Les différentes pratiques sont analysées avec profondeur et réalisme à l'aune de ce critère. Les contradictions et les dérives sont déployées avec finesse : elles éclairent les enjeux de nos sociétés. Ce n'est pas le moindre mérite de ce livre que de montrer au lecteur la responsabilité de l'homme vis à vis de tout homme.
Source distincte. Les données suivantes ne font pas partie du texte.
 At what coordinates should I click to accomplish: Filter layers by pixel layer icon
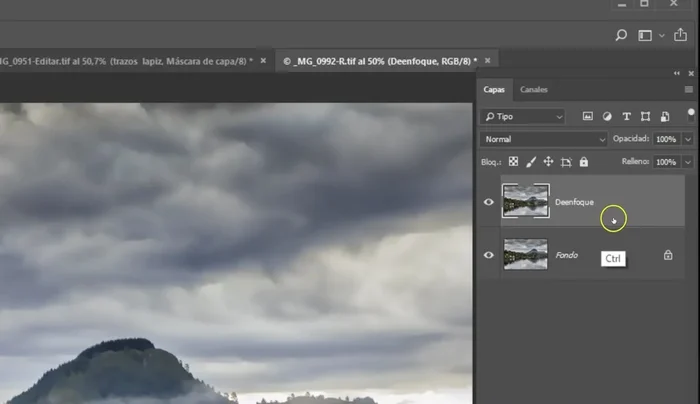point(588,116)
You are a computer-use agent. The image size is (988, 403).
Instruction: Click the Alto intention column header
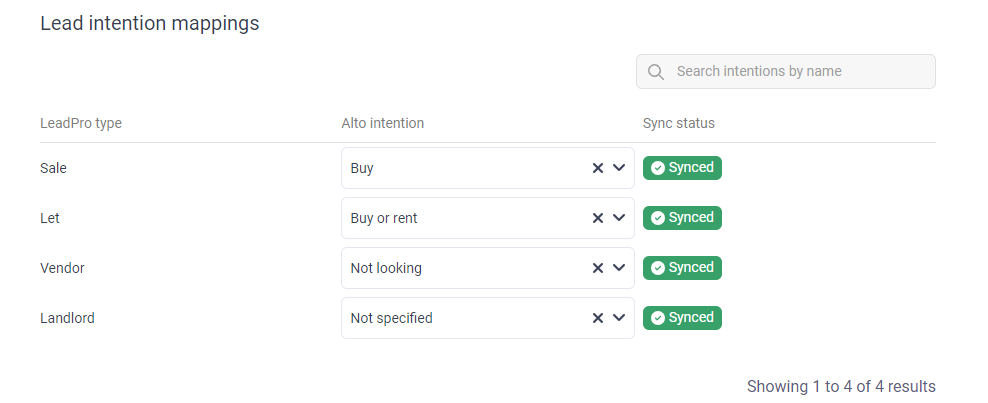point(383,124)
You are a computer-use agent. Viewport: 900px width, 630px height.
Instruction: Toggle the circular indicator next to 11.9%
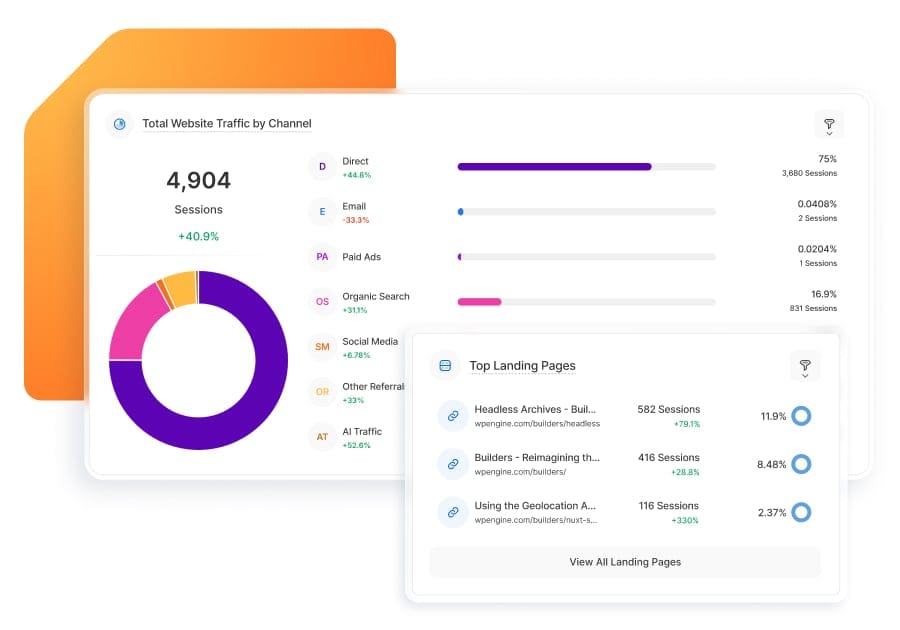[800, 415]
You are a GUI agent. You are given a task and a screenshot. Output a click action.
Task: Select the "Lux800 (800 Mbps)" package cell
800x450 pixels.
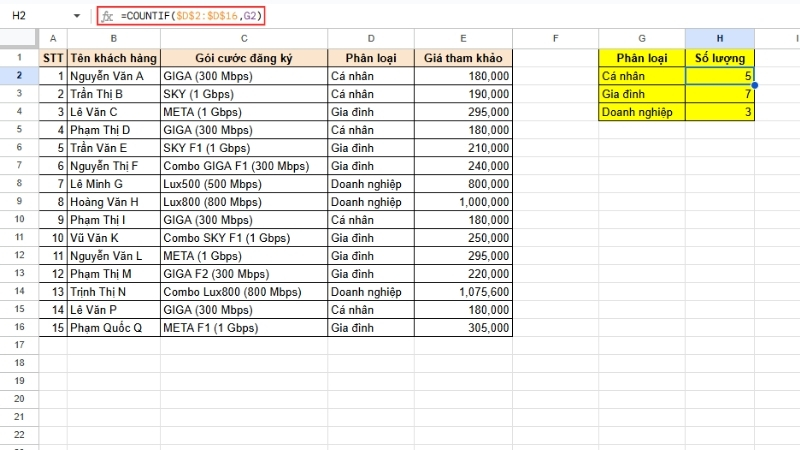coord(244,201)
L'humanité est plus proche de nous que nous le pensons souvent et elle joue sa « vie » dans le refus du clonage (II), le respect de l'embryon (III), le renoncement à l'instrumentalisation de la naissance (DPI et PMA : IV), dans les demandes faites à la médecine (V), dans l'illusion d'une toute puissance réparatrice (VI), dans le choix de sa mort ou de celle d'autrui (VII), dans le respect de la science et son lien avec la dignité humaine (IX). Les annexes fournies sont utiles (le code Nuremberg, le serment d'Assaph, la prière de Maïmonide).
Voilà un livre qui, sans verser dans une logique militante, énonce clairement la position intelligente de l'a. et fournit au lecteur des repères pour poser lui aussi, un jugement éclairé. S'il faut exercer un « esprit critique » vis à vis de la bioéthique (I), c'est, comme pour toute activité humaine, parce qu'elle engage l'homme au-delà de lui-même vis-à-vis d'autrui et de Dieu. L'a., docteur en philosophie, est aussi un homme d'action puisque engagé politiquement. Ces qualités lui permettent de nous offrir des arguments réflexifs intéressants dans un langage adéquat et adapté. Il nous invite à assumer ces questions en les rapprochant de ce qui est commun à tout lecteur : son humanité et le respect qu'elle suscite en toutes circonstances.
Alain Mattheeuws dans NRT 130/3 (2008) 669-670.